I am not sure what I expected from Blade and Soul? Weeby fanatism? A derailing hype-train? All the usual staples we’ve seen from these games that were available when Guild Wars 2 was new, but held over in publisher hell keeping it from the states for no logical reason. (Looking at you, PSO2) If anything I’d say I wasn’t really looking forward to the game beyond the fact it was another more traditional MMO, and they were starting to become a rarity.
But something about Blade and Soul STUCK with me.
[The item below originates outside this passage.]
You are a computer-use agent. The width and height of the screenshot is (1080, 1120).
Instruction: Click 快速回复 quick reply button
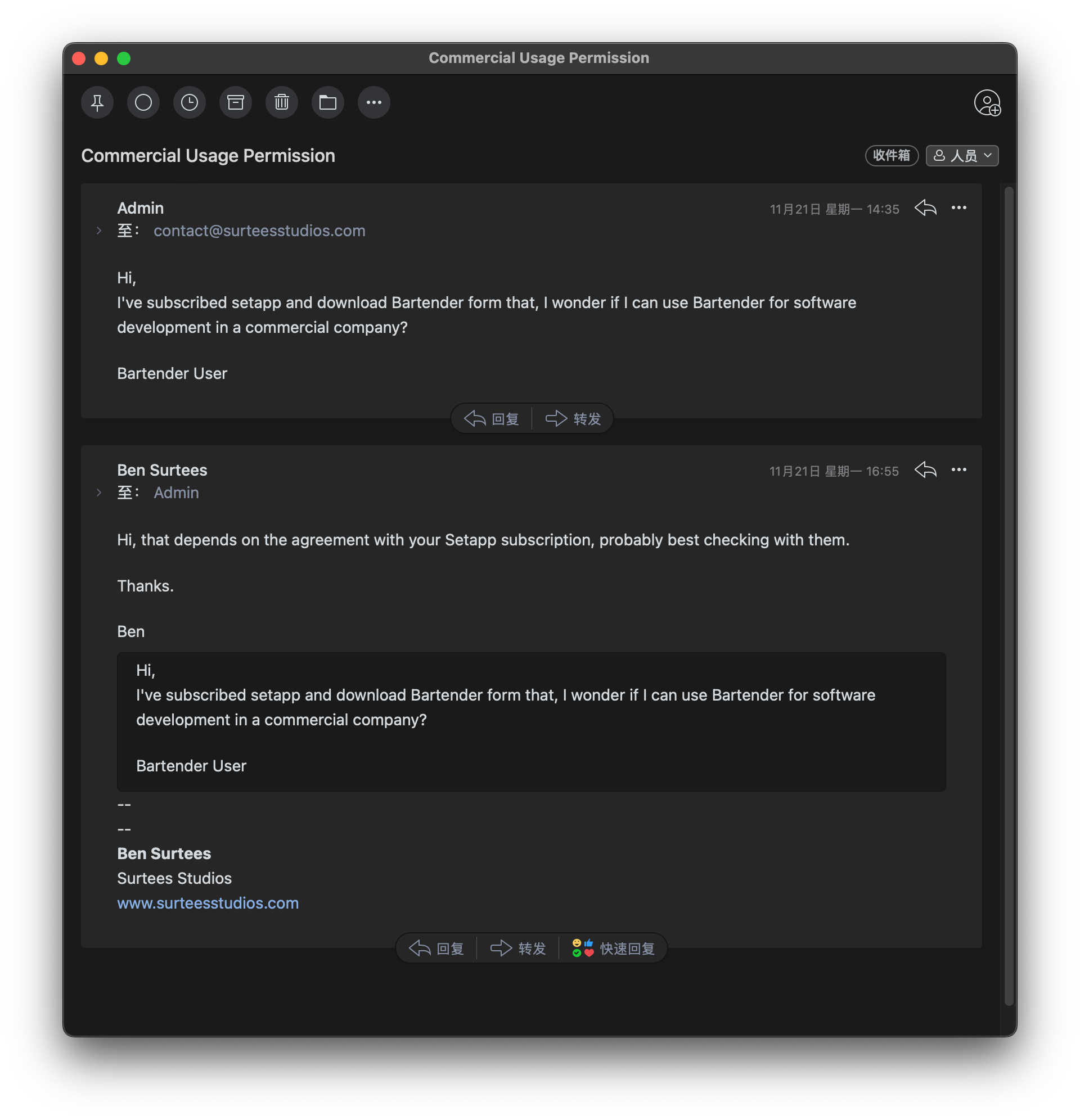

I wanted to progress. I enjoyed the combat. I enjoyed the Arena PvP. I loved that World PvP was purely “opt-in” with an ingenious usage of the costume system. I still have fond memories of running through the desert area with Dabeer, using our classes’ various skill sets to work together to chain-stun and combo enemies in a flashy and entertaining manner. The game was just a lot of damned fun. Yeah, some characters were bland or annoying, the story was goofily cliche “grr revenge argh” stuff, crafting was messy and convoluted, and that RNG upgrade system can eat my ass. (I have heard that’s been done away with now) But overall, I had not had that much fun in an MMO in a while, and it was another game that made me wish I had far more time to play these games overall, instead of always moving on to the next one. (Which in this case, was Swordsman. So imagine how I felt…)
I hear people decided that the game sucks now because of something to do with an expansion? Eh, I wouldn’t know. I still see a lot of charm in this game.

Dreskar’s Pick: The Division

Yep, my pick for Favorite of the Year is The Division, a game that was merely okay when it launched refined and pushed itself forward until finally releasing its second expansion which I argue should have been the base game from the start. They didn’t stop there though as they made the base game less about bullet sponge enemies and more about doing various dungeons, added in a gear score systems and sets so you could actually make a build for your character, and some new weapons and gadgets to play with!
The real meat of the game though is Survival mode and it is just a blast to play. While it can take an hour for a single match to finish, that match is always nerve racking, hunting out food to keep your body from burning through its energy reserve as the temperature plummets outside, fighting through buildings looking for medical supplies to keep the deadly pathogen growing in your body at bay, all the while scavenging weapons and armor to fight your way to the cure and then escaping on helicopter after an intense showdown with hunters is nothing short of amazing. We had a few times we streamed this as a duo group and I would be up for playing survival mode far more often! Please more like this in the future!
Oh and Underground was pretty alright as well, we can do more of that too.


And there we are, one-quarter into this year, and the latest year-in-review is completed. Let’s keep watching this genre fall the fuck apart while I gather the materials to start up a whole new show in the future! See you in early 2018. Or not. Whatever.